Friday, January 11, 2013

The film 'McCullin'



McCullin – a war junkie by his own admission. Survived Biafra, Vietnam, Lebanon, Northern Ireland. I’ve followed his work since I became interested in photography as a teenager. But with Don McCullin, you can’t just be interested, you immerse yourself in his images. I’d read ‘Unreasonable Behaviour’ – an account of his experiences as a Sunday Times photojournalist. I own a book of his photographs. But nothing could have prepared me for the film.

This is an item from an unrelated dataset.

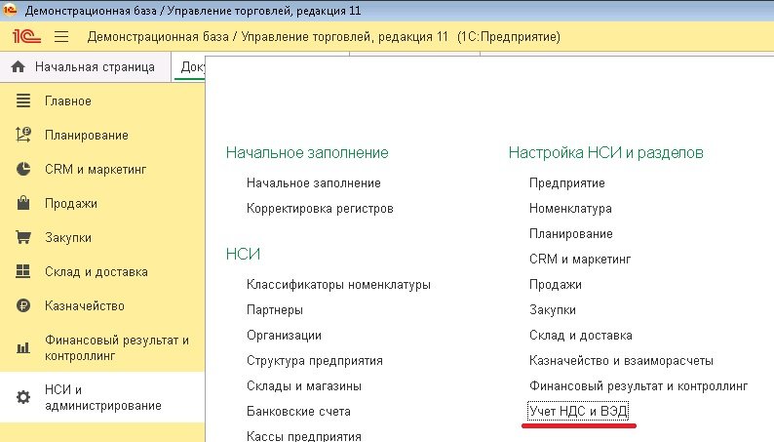Open Классификаторы номенклатуры link
The width and height of the screenshot is (774, 442).
point(338,285)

The camera lingers on his shots for longer than I could look. It forced me to confront the images. You can no longer marvel at the composition, his composure in taking the pictures amid chaos in the complete sense of the word. You are confronted by the Albino boy in Biafra clutching an empty can of corn beef. And you are confronted by McCullin’s words recounting how the children’s anuses were hanging out of their bodies. How they could hardly crawl, that they were basically dying before his eyes. And in Lebanon – in a mental institution for children – they couldn’t leave and the staff had been forced to lock some of the children up – so that they were swimming in their own faeces. Another image of the Christian falangists in Lebanon, saw them triumphantly celebrating with a lute over a dead body of a Muslim woman.



The relentless truth of these images, the relentless truth of McCullin himself is simply too much. The world is too much. This is a man who is haunted, and you see it in his face. He says he is not plagued by nightmares, but images and sounds plague him in the day. When his mind can’t escape his unremitting thoughts. His landscape photographs of Somerset  seem to be inhabited by the ghosts of war. They are beautiful but bleak. McCullin recently returned to war – to Syria. He’s 77.